─── Given passage
[guest post by Dana]
President Obama continues to avoid saying the “I” word, even today when standing with British Prime Minister David Cameron who used harsh terms of condemnation for the terrorists: “Poisonous ideology” and “Radical, death cult of a narrative” and “very serious Islamist extremist terrorist threat.” However, the president refused to refer to the terrorists in such terms:
Despite the increasingly tough rhetoric from Cameron, French President Francois Hollande and others, Obama continued to describe the enemy as “violent extremism” and “violent terrorism” — even “nihilism.”
Compare and contrast the two leaders’ carefully chosen wording:
Obama: “We both recognize that intelligence and military force alone is not going to solve this problem, so we’re also going to keep working together on strategies to counter violent extremism that radicalizes recruits and mobilizes people, especially young people, to engage in terrorism.”
Cameron: “We know what we’re up against. And we know how we will win. We face a poisonous and fanatical ideology that wants to pervert one of the world’s major religions, Islam, and create conflict, terror and death. With our allies, we will confront it wherever it appears.”
Obama: This phenomenon of violent extremism, the ideology, the networks, the capacity to recruit young people, this has metastasized and it is widespread, and it has penetrated communities around the world.”
“I do not consider it an existential threat. As David said, this is one that we will solve. We are stronger. We are representing values that the vast majority of Muslims believe in — in tolerance and in working together to build, rather than to destroy.”
Cameron: “We will deploy additional intelligence and surveillance assets to help Iraqi forces on the ground, and we will ensure they are better trained and equipped to counter explosive devices. But most important of all, we must also fight this poisonous ideology starting at home.”
“We do face a very serious Islamist extremist terrorist threat in Europe, in America, across the world. And we have to be incredibly vigilant in terms of that threat.”
“It means countering this poisonous, fanatical death cult of a narrative that is perverting the religion of Islam.”
Further, Greta Van Susteren wonders if Cameron and Obama’s jointly-written op-ed in the Times of London had the “I” word removed as a favor to President Obama:
Now, in the op-ed, the president and prime minister write in part. “Whether we are facing lone fanatics or terrorist organizations, such as Al-Qaeda, Islamic state or Boko Haram, we will not be cowed by extremist. We would defeat this barbaric killers and their distorted ideology.”
Now, if you read the entire joint op-ed, there is no mention of radical Islam. Why not?
──────
─── Data extracts
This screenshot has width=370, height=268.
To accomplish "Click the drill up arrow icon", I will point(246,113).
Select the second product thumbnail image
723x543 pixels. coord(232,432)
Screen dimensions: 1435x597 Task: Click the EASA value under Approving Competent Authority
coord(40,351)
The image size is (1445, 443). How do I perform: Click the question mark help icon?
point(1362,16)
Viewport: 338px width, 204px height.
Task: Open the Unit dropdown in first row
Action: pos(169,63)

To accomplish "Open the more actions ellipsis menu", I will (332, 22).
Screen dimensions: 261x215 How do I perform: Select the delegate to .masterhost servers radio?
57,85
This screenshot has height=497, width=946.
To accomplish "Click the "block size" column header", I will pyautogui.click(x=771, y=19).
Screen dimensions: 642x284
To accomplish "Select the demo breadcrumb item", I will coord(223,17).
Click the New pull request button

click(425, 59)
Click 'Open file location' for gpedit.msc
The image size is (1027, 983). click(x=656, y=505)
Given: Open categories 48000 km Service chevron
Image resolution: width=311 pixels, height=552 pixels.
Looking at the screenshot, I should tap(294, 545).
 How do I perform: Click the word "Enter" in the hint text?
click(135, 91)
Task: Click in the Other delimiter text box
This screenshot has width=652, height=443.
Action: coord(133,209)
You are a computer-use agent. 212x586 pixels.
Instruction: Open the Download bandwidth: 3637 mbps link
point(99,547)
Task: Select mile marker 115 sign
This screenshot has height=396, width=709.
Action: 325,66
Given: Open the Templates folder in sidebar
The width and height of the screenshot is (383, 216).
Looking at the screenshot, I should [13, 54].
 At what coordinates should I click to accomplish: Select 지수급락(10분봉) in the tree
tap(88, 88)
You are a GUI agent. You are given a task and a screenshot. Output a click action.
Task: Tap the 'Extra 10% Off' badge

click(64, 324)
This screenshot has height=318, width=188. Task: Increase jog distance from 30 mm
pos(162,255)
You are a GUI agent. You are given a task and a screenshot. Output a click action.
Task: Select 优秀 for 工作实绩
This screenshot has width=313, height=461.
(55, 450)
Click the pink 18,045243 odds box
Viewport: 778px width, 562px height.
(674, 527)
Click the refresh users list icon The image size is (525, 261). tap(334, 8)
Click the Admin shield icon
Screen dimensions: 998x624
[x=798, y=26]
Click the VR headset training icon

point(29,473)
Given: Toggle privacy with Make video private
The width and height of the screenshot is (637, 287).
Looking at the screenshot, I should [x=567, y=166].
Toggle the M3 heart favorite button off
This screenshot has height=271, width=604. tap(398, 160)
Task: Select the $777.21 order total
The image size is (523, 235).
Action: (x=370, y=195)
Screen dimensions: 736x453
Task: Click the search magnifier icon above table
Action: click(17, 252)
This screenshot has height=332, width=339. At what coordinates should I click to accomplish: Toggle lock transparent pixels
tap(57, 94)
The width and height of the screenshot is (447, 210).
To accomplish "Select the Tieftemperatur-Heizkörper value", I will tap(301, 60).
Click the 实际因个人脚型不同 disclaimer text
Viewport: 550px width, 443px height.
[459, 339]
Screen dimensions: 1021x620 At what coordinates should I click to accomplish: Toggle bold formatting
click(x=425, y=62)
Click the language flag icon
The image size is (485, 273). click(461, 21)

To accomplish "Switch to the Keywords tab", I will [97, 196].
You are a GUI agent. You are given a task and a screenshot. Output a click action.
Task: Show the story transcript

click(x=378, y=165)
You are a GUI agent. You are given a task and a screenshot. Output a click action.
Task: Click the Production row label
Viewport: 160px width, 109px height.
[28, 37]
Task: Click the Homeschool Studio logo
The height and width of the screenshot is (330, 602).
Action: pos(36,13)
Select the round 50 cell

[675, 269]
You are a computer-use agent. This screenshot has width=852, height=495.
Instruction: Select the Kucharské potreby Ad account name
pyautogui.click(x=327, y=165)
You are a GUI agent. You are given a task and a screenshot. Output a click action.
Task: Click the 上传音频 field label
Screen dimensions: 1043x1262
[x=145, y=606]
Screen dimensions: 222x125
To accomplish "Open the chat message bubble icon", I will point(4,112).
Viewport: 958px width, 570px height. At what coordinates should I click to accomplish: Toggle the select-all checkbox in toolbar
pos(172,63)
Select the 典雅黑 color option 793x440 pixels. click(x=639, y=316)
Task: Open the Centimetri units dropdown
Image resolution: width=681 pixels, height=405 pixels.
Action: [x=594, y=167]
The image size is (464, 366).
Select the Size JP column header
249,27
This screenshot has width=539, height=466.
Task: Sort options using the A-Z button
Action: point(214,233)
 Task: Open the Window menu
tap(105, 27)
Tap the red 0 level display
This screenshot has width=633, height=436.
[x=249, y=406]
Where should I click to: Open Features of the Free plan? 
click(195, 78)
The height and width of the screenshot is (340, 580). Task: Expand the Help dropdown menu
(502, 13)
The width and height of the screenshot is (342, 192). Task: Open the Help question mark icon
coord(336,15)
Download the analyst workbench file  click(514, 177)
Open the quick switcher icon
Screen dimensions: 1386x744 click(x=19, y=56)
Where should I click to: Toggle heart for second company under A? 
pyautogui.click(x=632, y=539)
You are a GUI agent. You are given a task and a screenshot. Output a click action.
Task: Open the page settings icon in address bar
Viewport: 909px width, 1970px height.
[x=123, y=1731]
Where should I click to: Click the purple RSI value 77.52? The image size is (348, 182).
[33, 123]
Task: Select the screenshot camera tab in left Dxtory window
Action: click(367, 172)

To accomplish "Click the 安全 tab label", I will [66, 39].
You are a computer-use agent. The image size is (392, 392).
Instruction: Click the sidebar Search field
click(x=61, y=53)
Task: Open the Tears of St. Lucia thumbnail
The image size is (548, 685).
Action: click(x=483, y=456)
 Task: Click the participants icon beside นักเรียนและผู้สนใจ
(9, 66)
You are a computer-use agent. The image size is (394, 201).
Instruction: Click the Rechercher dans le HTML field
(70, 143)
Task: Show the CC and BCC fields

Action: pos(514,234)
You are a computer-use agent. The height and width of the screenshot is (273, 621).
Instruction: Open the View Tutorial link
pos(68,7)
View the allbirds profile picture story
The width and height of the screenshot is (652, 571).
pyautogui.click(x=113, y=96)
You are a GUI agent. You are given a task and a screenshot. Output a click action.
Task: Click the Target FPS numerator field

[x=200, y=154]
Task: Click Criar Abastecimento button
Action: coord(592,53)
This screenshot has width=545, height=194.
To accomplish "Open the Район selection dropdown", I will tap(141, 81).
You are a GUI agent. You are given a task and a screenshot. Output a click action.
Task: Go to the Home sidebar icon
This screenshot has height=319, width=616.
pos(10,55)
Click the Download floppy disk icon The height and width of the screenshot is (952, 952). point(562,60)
──────
__What you should do__
Quote the guest post above word for word, from "Further, Greta Van" to "Islam. Why not?", with both ends included.

__Exercise output__
Further, Greta Van Susteren wonders if Cameron and Obama’s jointly-written op-ed in the Times of London had the “I” word removed as a favor to President Obama:
Now, in the op-ed, the president and prime minister write in part. “Whether we are facing lone fanatics or terrorist organizations, such as Al-Qaeda, Islamic state or Boko Haram, we will not be cowed by extremist. We would defeat this barbaric killers and their distorted ideology.”
Now, if you read the entire joint op-ed, there is no mention of radical Islam. Why not?